■ **TEXT SHOWN**:
Marks Daily Apple
Serving up health and fitness insights (daily, of course) with a side of irreverence.
27 Dec

Monday Musings: Dairy Fat Good and Placebos Win (with a twist)

Dairy resides in a murky area for some of you guys, but I think most of us can appreciate a good slab of grass-fed butter, maybe a bit of raw cheese, and some fermented dairy, either kefir or yogurt. A select few may not. If dairy makes you feel bad, don’t use it – it’s unnecessary – but if your avoidance stems purely from principle (ie, “it’s a little too Neolithic for me; I’ll just play it safe and avoid it altogether”), the latest study on dairy fat might nudge you toward its thick, viscous, white embrace. Researchers found that patients who ate the most dairy fat, from things like cream, whole milk, and butter, had a 60% lower risk of developing diabetes than patients eating the least dairy fat.

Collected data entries
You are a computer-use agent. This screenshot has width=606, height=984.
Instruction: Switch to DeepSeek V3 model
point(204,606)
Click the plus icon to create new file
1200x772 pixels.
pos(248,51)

■ **PROBLEM DETAILS**: Print the passage of the blog post on dairy fat from "Dairy resides in" to "least dairy fat.".

■ **COMPLETED TASK**:
Dairy resides in a murky area for some of you guys, but I think most of us can appreciate a good slab of grass-fed butter, maybe a bit of raw cheese, and some fermented dairy, either kefir or yogurt. A select few may not. If dairy makes you feel bad, don’t use it – it’s unnecessary – but if your avoidance stems purely from principle (ie, “it’s a little too Neolithic for me; I’ll just play it safe and avoid it altogether”), the latest study on dairy fat might nudge you toward its thick, viscous, white embrace. Researchers found that patients who ate the most dairy fat, from things like cream, whole milk, and butter, had a 60% lower risk of developing diabetes than patients eating the least dairy fat.